Thursday morning federal headlines - April 12, 2012

Thursday - 4/12/2012, 9:01am EDT

The Morning Federal Newscast is a daily compilation of the stories you hear Federal Drive hosts Tom Temin and Emily Kopp discuss throughout the show each day. The Newscast is designed to give FederalNewsRadio.com users more information about the stories you hear on the air.

  • A new Roth option for the Thrift Savings Plan will finally launch on May 7. It was originally planned to launch in early 2012, but the start date was delayed, in part, to give agency payroll departments more time to prepare. It will allow federal employees to contribute after-tax dollars toward their retirement-savings accounts. Under the new rules, employees will be able to invest in both the traditional TSP, the new Roth option or a combination of the two. The Federal Retirement Thrift Investment Board began planning the Roth TSP after it was authorized in June 2009. It unveiled draft regulations for the new plan in February. (Federal News Radio)

  • Smart phones and tablets are sweeping into government faster than agencies can figure out how to secure them. The Transportation Security Administration CIO said 50,000 TSA employees work away from an office, but the agency is only in the beginning stages of developing mobile device security policies. The Marine Corps cybersecurity chief said he's trying to get in front of the problem. His staff developed a three-level security strategy. (Federal News Radio)

  • The acting administrator and inspector general of the General Services Administration issued a request. They want employees to stand up and report cases of waste, fraud and abuse. A letter signed by Dan Tangherlini and Brian Miller came as the agency is regrouping. Top leaders were fired or quit after Miller's report detailed overspending on a conference. The two promise there won't be any retaliation against those who come forward. (Federal News Radio)

  • The National Credit Union Administration is launching a website devoted to the financial literacy of children. The site explains how money and currency work and includes information on managing money. The NCUA is in the midst of a month-long literacy campaign. The Consumer Financial Protection Bureau opened an online college tuition calculator that's designed to help families figure out college costs and how to pay for them. The tool is part of the bureau's Know-Before-You-Owe campaign on student loans. (NCUA/CFPB)

  • Critics of the General Services Administration's spending have a new target: employee relocation expenses. GSA spent millions to transfer staff from one office to another, including $330,000 to move one worker from Denver to Hawaii. The Associated Press obtained a transcript of the inspector general's interviews with employees. In them, the workers said GSA paid for house hunting, groceries and even buying the former house if the employee who was moving couldn't sell it. House Oversight Committee Chairman Darrell Issa (R-Calif.) called this latest news one more example of GSA's "abusive spending." His committee holds a hearing Monday. (Federal News Radio)
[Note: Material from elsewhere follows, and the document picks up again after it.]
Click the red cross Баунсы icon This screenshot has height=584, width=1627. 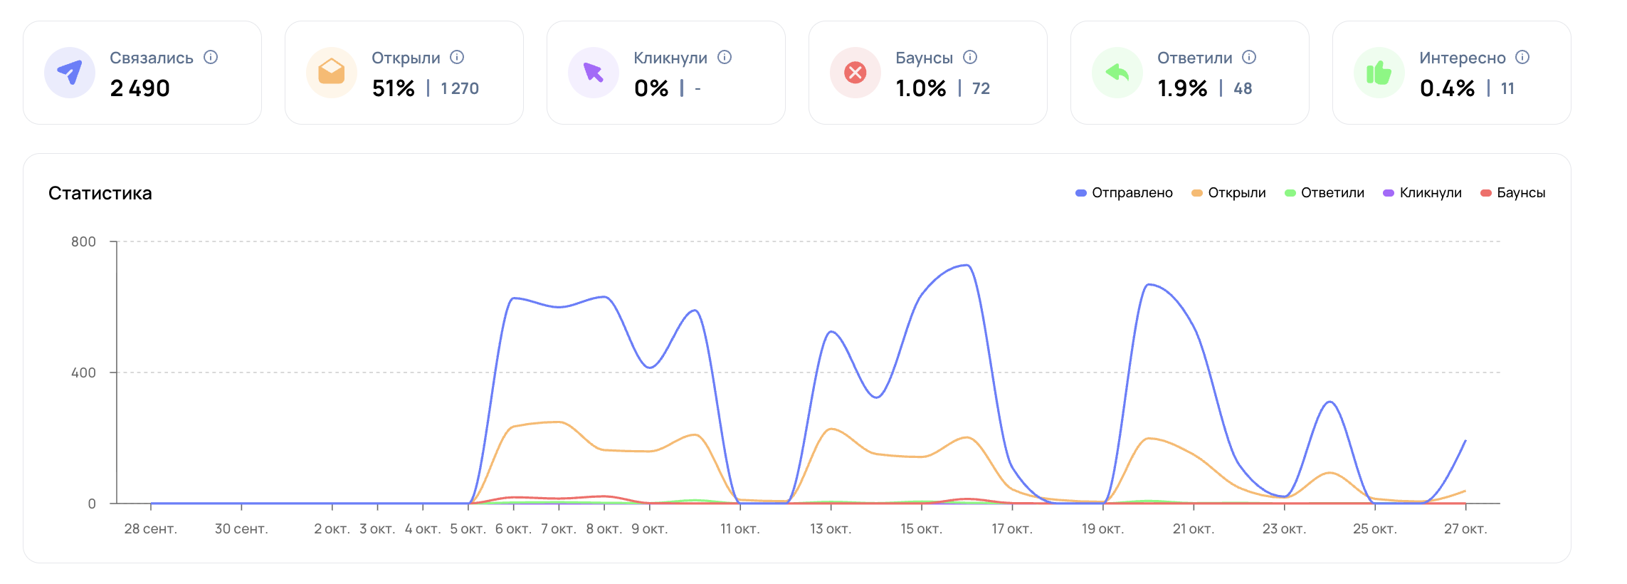(x=855, y=73)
  • Auditors said Customs and Border Protection lost control of its workers' compensation program. The Homeland Security Department's inspector general said CBP did not review bills to validate costs, nor did it consistently manage case files. The IG blamed organizational structure, lack of policies and procedures. It said the agency needed to review all cases and require that employees who have recovered actually come back to work. CBP paid out $62 million to injured workers in 2010. (DHS)

  • Agencies focused on business and the economy released their first report on intellectual property. The Commerce and Labor Departments said the IP industry employed more than 27 million people in 2010 and contributed more than $5 trillion to the GDP. IP Enforcement Czar Victoria Espinel said the report "makes good" on the government's promise to measure IP and know its impact on the U.S.economy. The Patent and Trademark Office said it has reduced its backlog of patent applications by 15 percent since 2009 despite an increase in filings. (White House)

  • Federal investigators are criticizing the Treasury Department for being slow to help troubled homeowners. The special inspector general for TARP — the Troubled Asset Relief Program — will release her report today. Christy Romero told the New York Times the "Hardest Hit Fund" distributed just 3 percent of its money. It was supposed to help homeowners in communities most hurt by the burst of the housing bubble. The report blamed a lack of planning and leadership at Treasury. Treasury estimated that the program would reach at least 3 million homeowners. It's helped fewer than a million.